» Dataset excerpts:
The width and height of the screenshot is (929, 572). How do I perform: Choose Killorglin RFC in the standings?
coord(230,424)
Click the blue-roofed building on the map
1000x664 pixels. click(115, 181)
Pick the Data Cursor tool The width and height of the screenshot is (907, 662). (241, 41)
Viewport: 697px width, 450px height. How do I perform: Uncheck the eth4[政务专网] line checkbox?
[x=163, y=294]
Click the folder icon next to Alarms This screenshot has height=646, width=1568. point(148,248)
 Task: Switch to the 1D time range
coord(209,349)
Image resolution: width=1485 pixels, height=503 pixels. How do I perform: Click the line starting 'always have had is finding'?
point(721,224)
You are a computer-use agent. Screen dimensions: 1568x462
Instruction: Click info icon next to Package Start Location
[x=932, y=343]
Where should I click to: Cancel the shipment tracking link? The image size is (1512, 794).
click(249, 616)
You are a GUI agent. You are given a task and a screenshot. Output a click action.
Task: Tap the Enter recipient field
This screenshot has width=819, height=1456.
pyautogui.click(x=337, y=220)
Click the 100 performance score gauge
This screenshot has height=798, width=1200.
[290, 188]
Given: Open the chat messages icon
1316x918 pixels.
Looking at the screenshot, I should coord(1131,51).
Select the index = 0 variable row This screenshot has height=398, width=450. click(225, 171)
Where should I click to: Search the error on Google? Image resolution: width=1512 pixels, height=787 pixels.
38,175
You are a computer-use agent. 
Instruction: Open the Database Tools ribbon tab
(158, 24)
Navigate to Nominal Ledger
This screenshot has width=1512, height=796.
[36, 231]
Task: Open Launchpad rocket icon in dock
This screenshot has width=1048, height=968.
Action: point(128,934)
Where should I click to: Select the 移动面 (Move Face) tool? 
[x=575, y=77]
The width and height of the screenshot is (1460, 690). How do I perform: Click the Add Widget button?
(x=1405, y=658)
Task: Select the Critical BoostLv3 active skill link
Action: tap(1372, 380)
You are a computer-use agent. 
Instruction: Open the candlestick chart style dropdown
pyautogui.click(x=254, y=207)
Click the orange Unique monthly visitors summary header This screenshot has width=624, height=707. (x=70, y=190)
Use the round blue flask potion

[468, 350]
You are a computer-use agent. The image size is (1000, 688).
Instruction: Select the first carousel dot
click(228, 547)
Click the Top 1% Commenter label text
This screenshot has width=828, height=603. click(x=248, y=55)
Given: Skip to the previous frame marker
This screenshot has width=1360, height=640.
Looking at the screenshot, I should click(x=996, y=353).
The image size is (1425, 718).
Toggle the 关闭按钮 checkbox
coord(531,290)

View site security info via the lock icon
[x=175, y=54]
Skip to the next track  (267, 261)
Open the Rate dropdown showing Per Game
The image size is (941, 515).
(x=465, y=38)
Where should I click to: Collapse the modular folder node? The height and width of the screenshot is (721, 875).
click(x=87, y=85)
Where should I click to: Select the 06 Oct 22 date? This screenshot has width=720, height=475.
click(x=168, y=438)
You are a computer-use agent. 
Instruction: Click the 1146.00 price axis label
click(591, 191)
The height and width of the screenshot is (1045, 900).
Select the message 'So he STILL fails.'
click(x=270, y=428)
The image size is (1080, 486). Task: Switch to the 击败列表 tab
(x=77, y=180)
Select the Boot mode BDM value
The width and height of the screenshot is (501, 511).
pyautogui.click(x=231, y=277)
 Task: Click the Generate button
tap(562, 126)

» Directions for this task: Beginning with the line that holds "Skip to the next", please give again each line exactly until the records end, and include that final line.

» Result of this exercise:
Skip to the next track  (267, 261)
Open the Rate dropdown showing Per Game
The image size is (941, 515).
(x=465, y=38)
Where should I click to: Collapse the modular folder node? The height and width of the screenshot is (721, 875).
click(x=87, y=85)
Where should I click to: Select the 06 Oct 22 date? This screenshot has width=720, height=475.
click(x=168, y=438)
You are a computer-use agent. 
Instruction: Click the 1146.00 price axis label
click(591, 191)
The height and width of the screenshot is (1045, 900).
Select the message 'So he STILL fails.'
click(x=270, y=428)
The image size is (1080, 486). Task: Switch to the 击败列表 tab
(x=77, y=180)
Select the Boot mode BDM value
The width and height of the screenshot is (501, 511).
pyautogui.click(x=231, y=277)
 Task: Click the Generate button
tap(562, 126)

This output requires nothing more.